**WHAT TO DO**:
Present the lines below as a Markdown table with two columns, headed "No." and "Line", numbering each row and leaving out any blank lines.

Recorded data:
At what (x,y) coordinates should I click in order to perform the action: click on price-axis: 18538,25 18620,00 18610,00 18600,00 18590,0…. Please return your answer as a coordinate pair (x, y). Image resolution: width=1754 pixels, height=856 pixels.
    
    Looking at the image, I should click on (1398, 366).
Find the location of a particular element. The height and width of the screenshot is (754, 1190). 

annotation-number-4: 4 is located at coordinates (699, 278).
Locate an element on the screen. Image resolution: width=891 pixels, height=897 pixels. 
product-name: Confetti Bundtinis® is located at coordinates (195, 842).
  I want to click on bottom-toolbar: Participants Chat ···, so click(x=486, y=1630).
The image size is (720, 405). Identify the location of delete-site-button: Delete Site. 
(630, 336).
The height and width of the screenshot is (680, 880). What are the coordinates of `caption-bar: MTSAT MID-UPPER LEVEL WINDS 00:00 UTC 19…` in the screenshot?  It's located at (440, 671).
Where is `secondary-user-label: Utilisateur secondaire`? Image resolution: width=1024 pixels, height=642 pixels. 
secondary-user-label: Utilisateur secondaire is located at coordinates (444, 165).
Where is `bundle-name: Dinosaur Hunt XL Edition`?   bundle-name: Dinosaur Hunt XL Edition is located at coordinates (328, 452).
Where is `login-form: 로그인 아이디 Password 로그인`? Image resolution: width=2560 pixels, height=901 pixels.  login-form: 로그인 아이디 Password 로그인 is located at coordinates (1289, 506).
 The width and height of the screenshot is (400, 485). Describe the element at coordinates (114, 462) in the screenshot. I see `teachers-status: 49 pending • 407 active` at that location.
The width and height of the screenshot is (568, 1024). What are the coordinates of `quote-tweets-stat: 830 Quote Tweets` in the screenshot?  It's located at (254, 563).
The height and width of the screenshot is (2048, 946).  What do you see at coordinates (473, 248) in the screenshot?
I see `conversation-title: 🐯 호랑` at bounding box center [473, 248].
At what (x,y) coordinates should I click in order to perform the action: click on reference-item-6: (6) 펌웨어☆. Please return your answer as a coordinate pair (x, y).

**TASK RESULT**:
| No. | Line |
|---|---|
| 1 | At what (x,y) coordinates should I click in order to perform the action: click on price-axis: 18538,25 18620,00 18610,00 18600,00 18590,0…. Please return your answer as a coordinate pair (x, y). Image resolution: width=1754 pixels, height=856 pixels. |
| 2 |     Looking at the image, I should click on (1398, 366). |
| 3 | Find the location of a particular element. The height and width of the screenshot is (754, 1190).  |
| 4 | annotation-number-4: 4 is located at coordinates (699, 278). |
| 5 | Locate an element on the screen. Image resolution: width=891 pixels, height=897 pixels.  |
| 6 | product-name: Confetti Bundtinis® is located at coordinates (195, 842). |
| 7 |   I want to click on bottom-toolbar: Participants Chat ···, so click(x=486, y=1630). |
| 8 | The image size is (720, 405). Identify the location of delete-site-button: Delete Site.  |
| 9 | (630, 336). |
| 10 | The height and width of the screenshot is (680, 880). What are the coordinates of `caption-bar: MTSAT MID-UPPER LEVEL WINDS 00:00 UTC 19…` in the screenshot?  It's located at (440, 671). |
| 11 | Where is `secondary-user-label: Utilisateur secondaire`? Image resolution: width=1024 pixels, height=642 pixels.  |
| 12 | secondary-user-label: Utilisateur secondaire is located at coordinates (444, 165). |
| 13 | Where is `bundle-name: Dinosaur Hunt XL Edition`?   bundle-name: Dinosaur Hunt XL Edition is located at coordinates (328, 452). |
| 14 | Where is `login-form: 로그인 아이디 Password 로그인`? Image resolution: width=2560 pixels, height=901 pixels.  login-form: 로그인 아이디 Password 로그인 is located at coordinates (1289, 506). |
| 15 |  The width and height of the screenshot is (400, 485). Describe the element at coordinates (114, 462) in the screenshot. I see `teachers-status: 49 pending • 407 active` at that location. |
| 16 | The width and height of the screenshot is (568, 1024). What are the coordinates of `quote-tweets-stat: 830 Quote Tweets` in the screenshot?  It's located at (254, 563). |
| 17 | The height and width of the screenshot is (2048, 946).  What do you see at coordinates (473, 248) in the screenshot? |
| 18 | I see `conversation-title: 🐯 호랑` at bounding box center [473, 248]. |
| 19 | At what (x,y) coordinates should I click in order to perform the action: click on reference-item-6: (6) 펌웨어☆. Please return your answer as a coordinate pair (x, y). |